Helper functions are especially useful with the opaque type as a way to operate on structs and arrays. For example, you might have C code like this to work with X-Y coordinates:

// point.c

#include <math.h>
#include "smedl_types.h"

struct point {
    double x;
    double y;
};

SMEDLOpaque to_opaque(struct point *p) {
    SMEDLOpaque o;
    o.size = sizeof(*p);
    o.data = p;
    return o;
}

struct point to_point(SMEDLOpaque o) {
    return *((struct point *) o.data);
}

double distance(SMEDLOpaque o1, SMEDLOpaque o2) {
    struct point p1, p2;
    p1 = to_point(o1);
    p2 = to_point(o2);
    return sqrt(pow(p2.x - p1.x, 2) + pow(p2.y - p1.y, 2))
}

Then, with #include "point.h", you have a way to take the distance between two struct point in SMEDL.

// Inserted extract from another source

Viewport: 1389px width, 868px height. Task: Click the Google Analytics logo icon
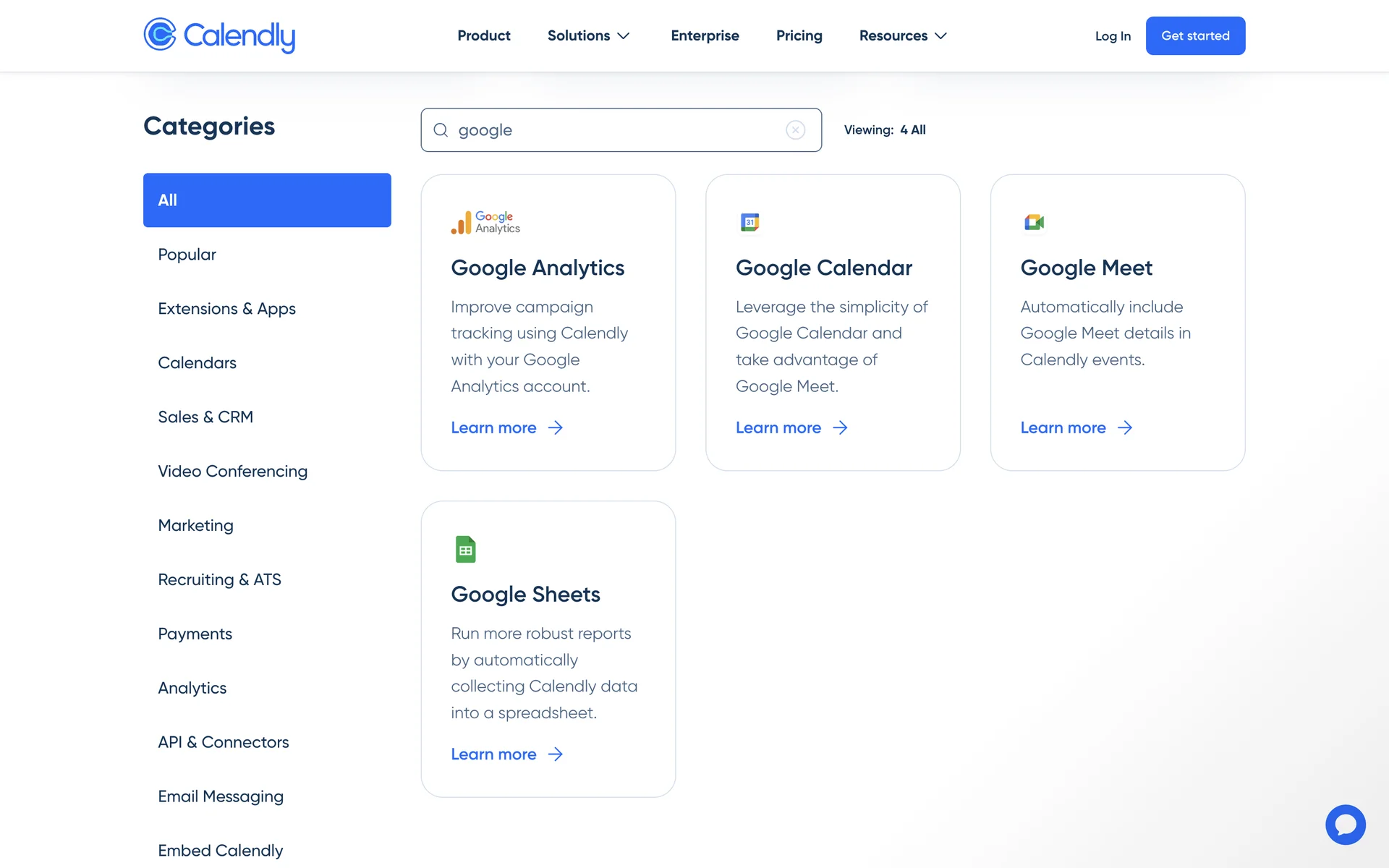pos(485,222)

Helper functions are discouraged from keeping state or having other side effects.

Actions

An action can be one of five types of statements:

Increment

<state-var>++; – Increments a state variable.

Decrement

<state-var>--; – Decrements a state variable.

Assignment

<state-var> = <expression>; – Assign the result of the expression to a state variable.

Raise

raise <event>([<expression>, ...]); – Raise an exported or internal event.

Call helper

<function>([<expression>, ...]); – Call a helper function (see Helper Functions). This is only useful for helper functions with side effects, so ideally, it should be used sparingly.

Examples

Here is an example of a simple monitor that emits a running total each time it receives a measurement:

object Adder;

state:
  float accumulator = 0;

events:
  imported measurement(float);
  exported sum(float);

scenarios:
  main:
    idle
      -> measurement(val) {
        accumulator = accumulator + val;
        raise sum(accumulator);
      }
      -> idle;

Here is a more advanced monitor, used for some of the snippets above. It verifies that a light does not turn on until a button is pressed:

object NoLightWeakUntilButton;

state:
  int light = 0;
  int button = 0;

events:
  imported light_is(int);
  imported button_is(int);
  internal check();
  exported satisfaction();
  exported violation();

scenarios:
  input:
    idle -> light_is(status) {
        light = status;
        raise check();
      } -> idle;
    idle -> button_is(status) {
        button = status;
        raise check();
      } -> idle;

  verify:
    inconclusive
      -> check() when (!light && !button)
      -> inconclusive;
    inconclusive
      -> check() when (button) {raise satisfaction();}
      -> satisfied;
      else {raise violation();}
      -> violated;
    satisfied -> check() -> satisfied;
    violated -> check() -> violated;

More examples can be found in the “tests/monitors” directory.